Olhando atentamente para os plantadores e supervisores, as comunidades dos bairros eram formadas e continham uma variedade de opções de habitação. Todos estes tipos de casas eram derivados do quarto quadrado básico conhecido como uma “caneta”. Uma única caneta podia ficar sozinha como uma cabine de um quarto ou podia ser combinada com outras unidades de caneta para formar casas maiores. As cabines de uma e duas canetas eram as mais frequentemente utilizadas, mas também comum era a “cabine dogtrot” (duas canetas com uma passagem larga entre elas). Ocasionalmente, eram fornecidas casas de dois andares; estes edifícios eram basicamente cabines de galinheiro duplo empilhadas uma em cima da outra. Estas casas, destinadas a abrigar quatro famílias de escravos, assemelhavam-se a um tipo de edifício conhecido como a casa I, a forma de habitação usada como residência pela maioria dos plantadores. Os aposentos maiores dos escravos eram às vezes criados ligando cabanas menores em uma única estrutura; quartéis de quatro e seis galpões eram construídos desta forma. Nas áreas francesas do sul da Louisiana, os escravos eram alojados em edifícios distintos com características relativamente exóticas que se poderia esperar ver no Quebec ou mesmo na Normandia. Durante a década de 1820, nas maiores plantações de arroz ao longo das costas da Carolina do Sul e da Geórgia, foi desenvolvida uma casa de alojamento especializado que tinha um plano assimétrico de três quartos, consistindo de uma sala estreita mas profunda de uso geral, que era ladeada por dois quartos menores. O sótão, que podia ser entrado por uma escada do quarto maior, destinava-se a ser uma área de dormir para as crianças. Referidas como “casas de aluguel”, residências deste tipo foram construídas em configurações simples ou duplas.

Até 1860 a maioria das casas de escravos era construída com armações de madeira que eram cobertas com tapumes. No entanto, muitas também estavam sendo construídas com camadas de troncos de madeira cornernotched, em alvenaria de tijolo e pedra, e, na Geórgia e Flórida costeira, com tabuleiro de concreto. Para além desta variedade de técnicas de construção, os quartos de escravos, particularmente os que se encontram à vista da residência do plantador, podem ser acabados num dos vários estilos da moda. Toques de decoração grega, gótica ou italiana podem ser acrescentados às janelas, portas e beirados. Vê-se no alojamento dos escravos os esforços extensivos dos proprietários de escravos para impor a sua vontade, os seus valores culturais sobre a sua propriedade humana.

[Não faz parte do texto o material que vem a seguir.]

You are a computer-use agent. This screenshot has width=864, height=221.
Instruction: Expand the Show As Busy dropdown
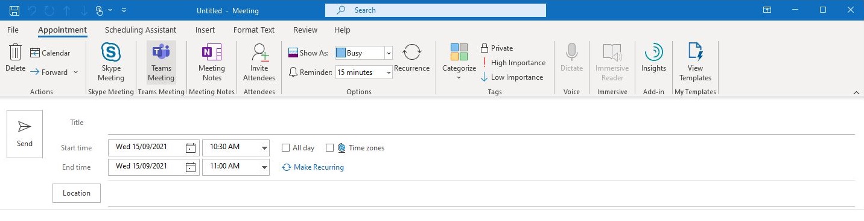[389, 53]
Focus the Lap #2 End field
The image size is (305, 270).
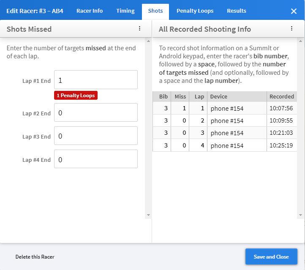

Essas persistentes tentativas de disciplina e controle resultaram na assimilação arquitetônica dos afro-americanos, pelo menos no que diz respeito ao repertório de construção.

Em meados do século XIX, os negros estavam completamente familiarizados com as formas e técnicas de construção euro-americanas. Significativamente, as cabanas utilizadas como alojamento nas plantações não eram exclusivamente estruturas de plantação; os mesmos edifícios eram utilizados por agricultores brancos como residências em suas modestas propriedades. Como os escravos se acostumaram a viver e construir essas casas, eles se transformaram essencialmente em negros sulistas. Quando alguns deles conseguiram adquirir suas próprias terras depois de 1865, eles geralmente escolheram um edifício padrão de plantação, como a casa de galinheiro duplo ou dogtrot, como modelo para suas novas casas. O que era diferente era que agora ocupavam as duas metades da casa, enquanto anteriormente toda uma família tinha sido confinada a apenas um quarto. Além disso, eles anexavam todo tipo de galpões e varandas às suas casas – toques personalizantes que expressavam uma sensação de autocapacitação e um grau de autonomia claramente suprimido nas cabanas dos escravos que eram, pelo menos no exterior, meras caixas sem adornos com telhados. Na plantação um bairro de escravos era um prédio em que a propriedade era abrigada. Com o fim da era da plantação, os construtores negros transformaram os bairros em casas, um feito social significativo.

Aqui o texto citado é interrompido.